Russia would be beaten by Saudi Arabia as the world’s largest crude oil producer by 2015, according to a report published by International Energy Agency (IEA). The agency suggested it is the result of the output at new Russian fields that failed to compensate rapidly declining mature deposits.
IEA mentioned in its World Energy Outlook that Russia would now concentrate on supplying natural gas to China and transforming itself into a major source of the fuel rather than gas export monopoly. Russia took over Saudi Arabia’s production of oil during the economic crisis in 2009 when OPEC’s crude output declined.
The Paris-based organisation predicted that Saudi Arabia will be able to match Russia’s 10.5 million barrels per day production capacity by 2015 and cross 14 million barrels per day by 2035. On the other hand, Russia’s production would fall to 9.7 million barrels per day by year end if it implements new stimulus measures for upstream production, IEA added. Difference on the basis of calculations brings out IEA’s figures on the higher side to that of Saudi government’s 10 million barrels per day by 2020.
In 1988, production in Russia peaked at 11.41 million barrels per day under Soviet rule driving it to 10 million barrels per day. Production declined when USSR disintegrated and Russian Federation faced economic and political chaos during the 1990s.
IEA says Russian fiscal policy largely determines the decline in production, limiting the incentive to invest when the prices rise assuming sympathetic evolution of taxation.
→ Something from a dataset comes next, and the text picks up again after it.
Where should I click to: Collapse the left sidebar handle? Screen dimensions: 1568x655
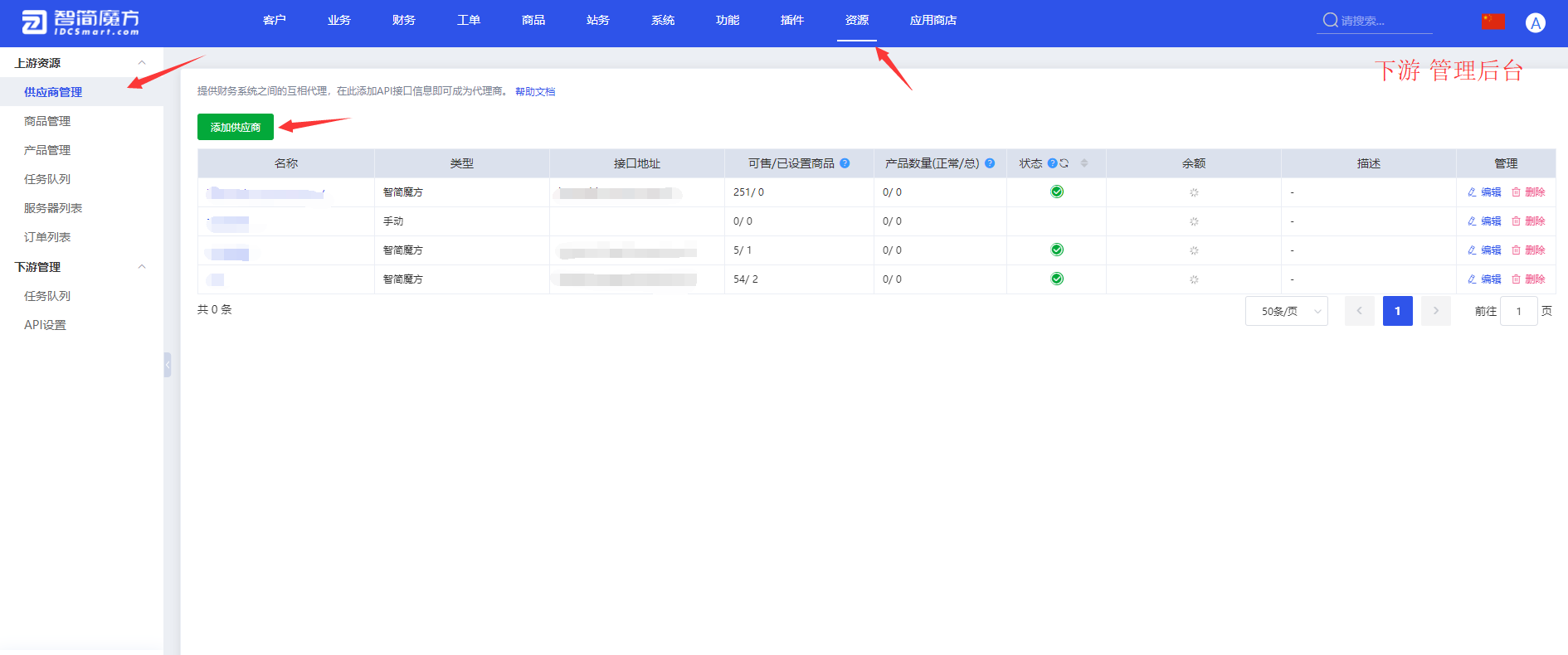tap(168, 365)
Russia’s new deliveries to China will maintain its position as the world’s largest gas producer and natural gas exporter.
By 2016, Russia would be exporting gas to China amounting to 68 billion cubic metres (bcm), equal to nearly half of Europe’s intake. Gazprom officials also accepted that the deliveries would hold up due to delay in agreement.
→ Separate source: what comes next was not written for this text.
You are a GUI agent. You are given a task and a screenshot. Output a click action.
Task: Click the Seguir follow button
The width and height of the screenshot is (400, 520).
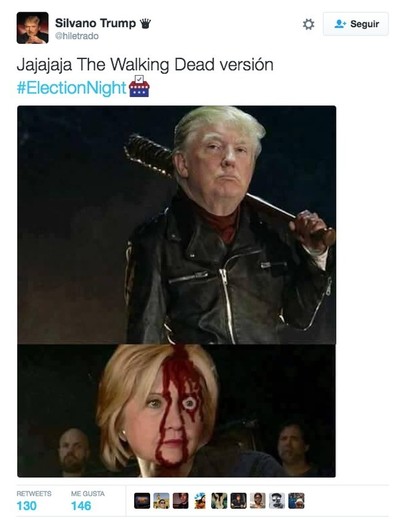356,24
Russia’s reserve capacity is in the form of energy efficient improvements as the hydrocarbon country is trying to diversify away from commodity, said the analysts. Although IEA believes that Russia needs to pick up the pace of change. The international agency also believes that Russia can save almost 1/3 of its annual primary energy used by increasing its energy efficiency in all sectors to the levels of developed countries, an amount equivalent to energy used in one year by the United Kingdom. This would accelerate the modernization of the Russian economy and its dependency on the international commodity prices would no longer persist.